Ao lado de uma casa em cima de um morro, com uma vista estonteante para o mar, um chalé foi erguido no começo do ano. Nesse terreno em Camburi, no litoral norte de São Paulo, o arquiteto Marcelo Teixeira, 48, inovou para pagar as despesas da casa.

"É caro ter casa na praia", diz ele, cuja família é proprietária do terreno há 40 anos. Com a crise, ficou mais difícil manter a morada. Para "pagar as despesas", projetou o chalé para duas pessoas que desde maio recebe hóspedes por meio do site de hospedagem Airbnb, por R$ 300 a diária –R$ 500 aos sábados.

Moradores do litoral e donos de casa na praia têm recorrido ao aluguel desses espaços para mantê-los –alguns, como Teixeira, até constroem outras casas, fazendo disso um negócio.

A 3 km dali, longe da praia e mais no meio da mata de São Sebastião, um garoto de 18 anos comprou um terreno com o dinheiro de uma herança. Construiu ali uma casinha simples, só para si.

Isso foi há 20 anos. Hoje, Ivan Lopes tem 38.

Com o tempo, ainda adolescente, percebeu que não teria dinheiro para manter a casa. Construiu outra casinha no terreno para alugar para amigos. Mais uma. Outra.
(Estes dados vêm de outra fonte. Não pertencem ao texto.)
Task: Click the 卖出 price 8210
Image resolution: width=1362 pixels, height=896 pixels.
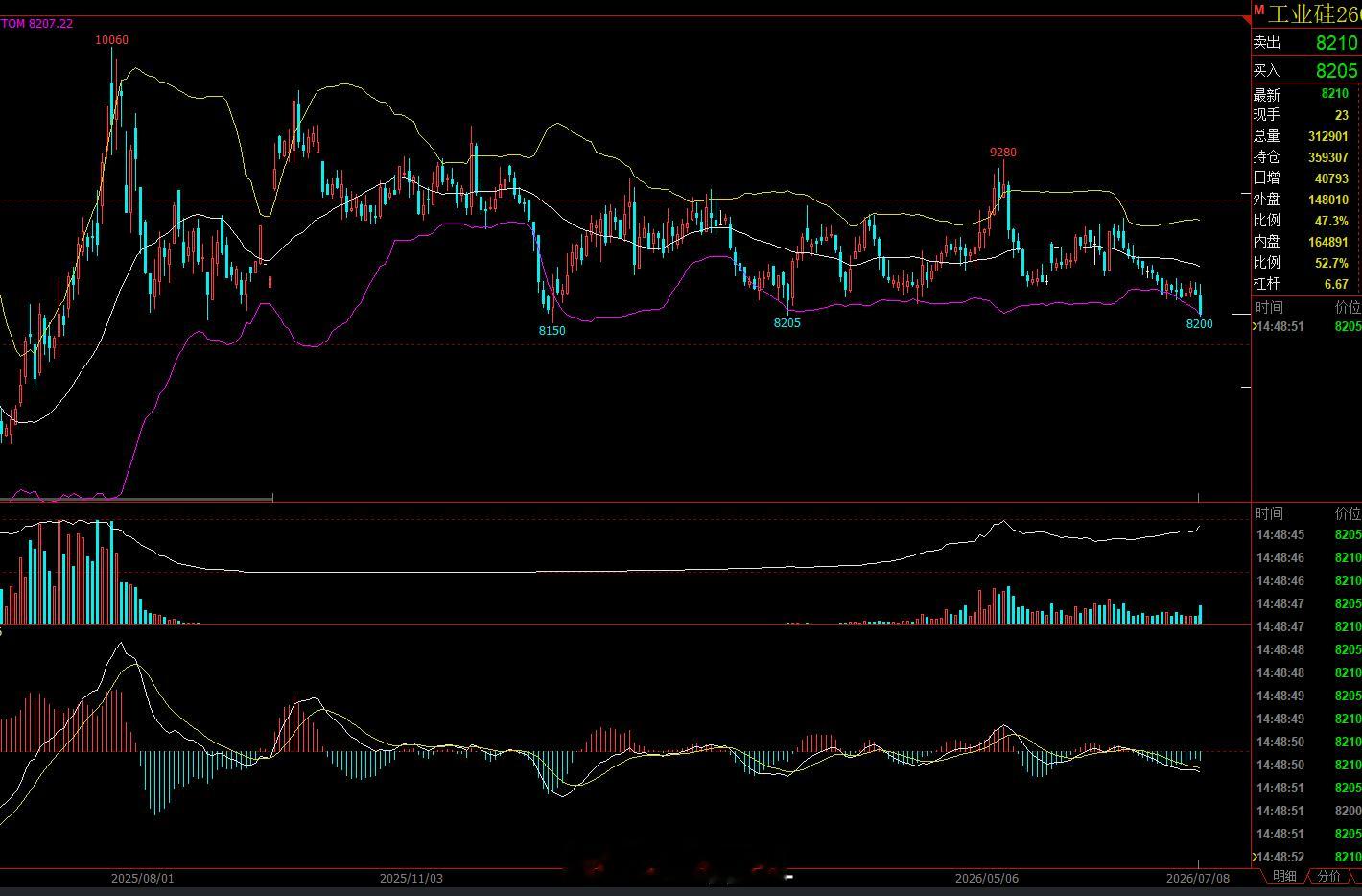Action: [x=1336, y=42]
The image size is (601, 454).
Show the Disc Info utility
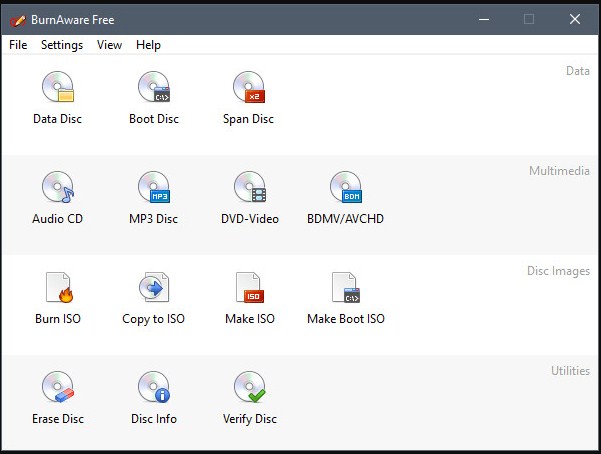[154, 388]
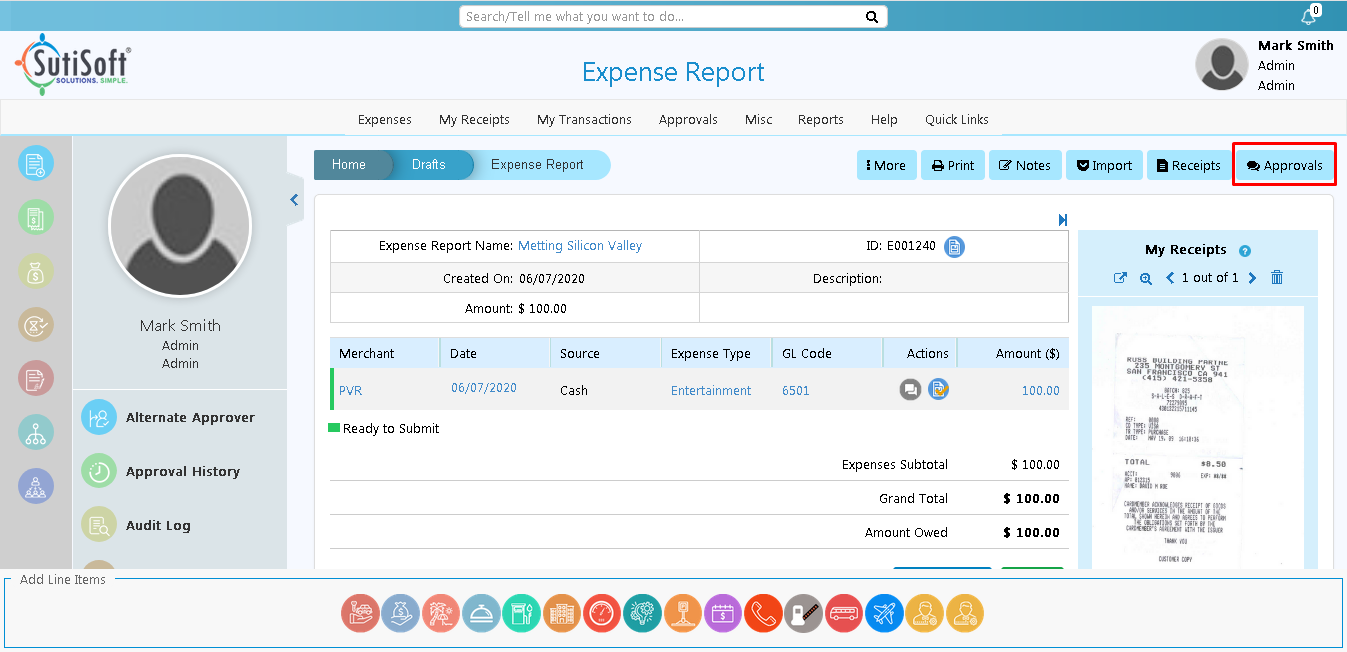This screenshot has height=652, width=1347.
Task: Add a phone expense line item
Action: (x=763, y=613)
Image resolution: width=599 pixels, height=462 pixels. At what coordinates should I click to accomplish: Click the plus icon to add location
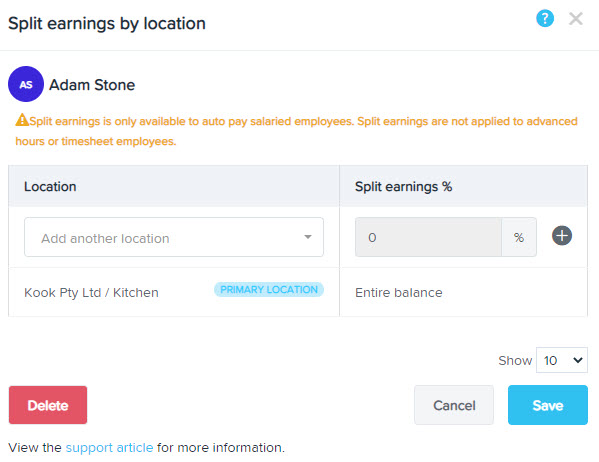(x=562, y=235)
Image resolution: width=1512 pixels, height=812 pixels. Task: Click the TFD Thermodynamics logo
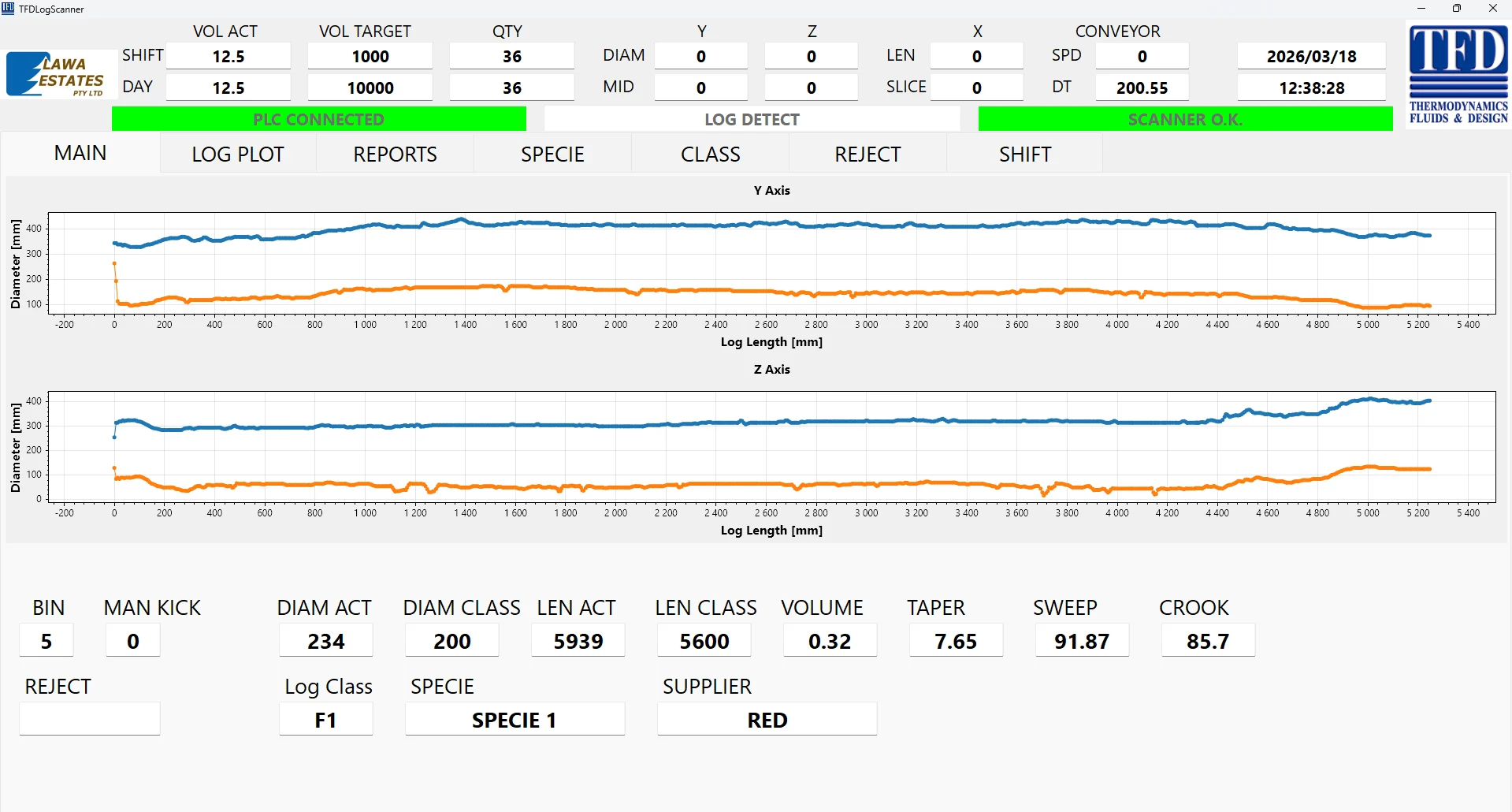click(1458, 75)

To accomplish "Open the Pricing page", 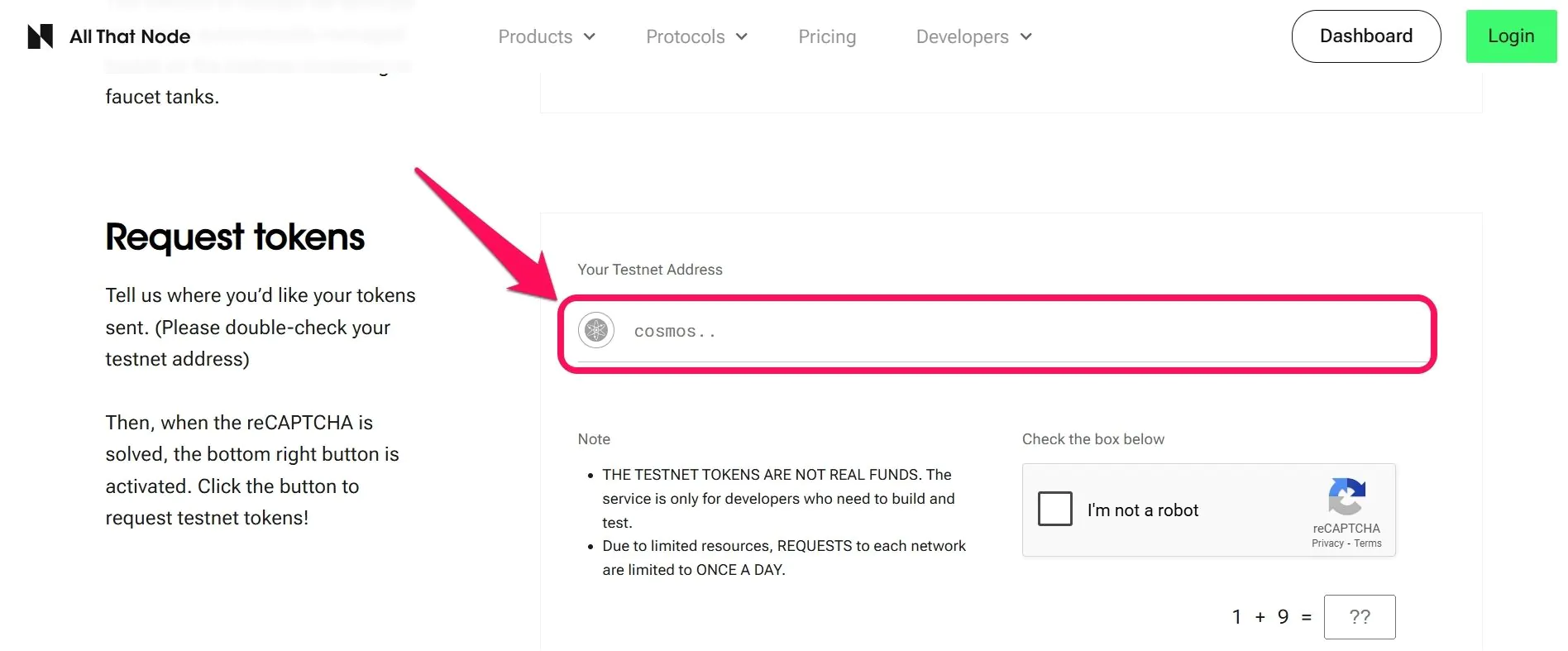I will [x=827, y=36].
Até que chegou a 11. "Era uma comunidade de surfistas. Só amigos alugavam", diz ele, hoje corretor de imóveis.

Depois de alguns anos com a garantia das 11 casas alugadas anualmente ("Até com fila de espera", diz), em abril de 2016 a primeira delas vagou. Depois, mais uma. De repente, Lopes se viu com cinco casas livres. "Ao deixar as casas, meus amigos disseram que começaram a sentir no bolso, não tinham como pagar, mesmo que fosse pouco."

Quando as casas ainda eram ocupadas, ele cobrava cerca de R$ 1.000 por mês, às vezes era dividido entre mais de um amigo. Agora, com cinco casas mais a sua no Airbnb, cobra R$ 100 por noite.

Dados do Airbnb mostram que em Guarujá, Bertioga, Ilhabela e São Sebastião houve crescimento de 122% no número de anúncios de espaços para aluguel de dezembro do ano passado a dezembro deste ano. A empresa diz também, sem revelar dados, que houve "aumento expressivo da demanda" na região.

Mas, a alguns usuários, o serviço recomenda o barateamento do custo da hospedagem, regulando o mercado da oferta e da demanda, como fez por e-mail com o ator Ramon Devivas, 53, que cobra R$ 300 a noite para duas pessoas no chalé que construiu em Camburi –também com o objetivo de manter sua casa.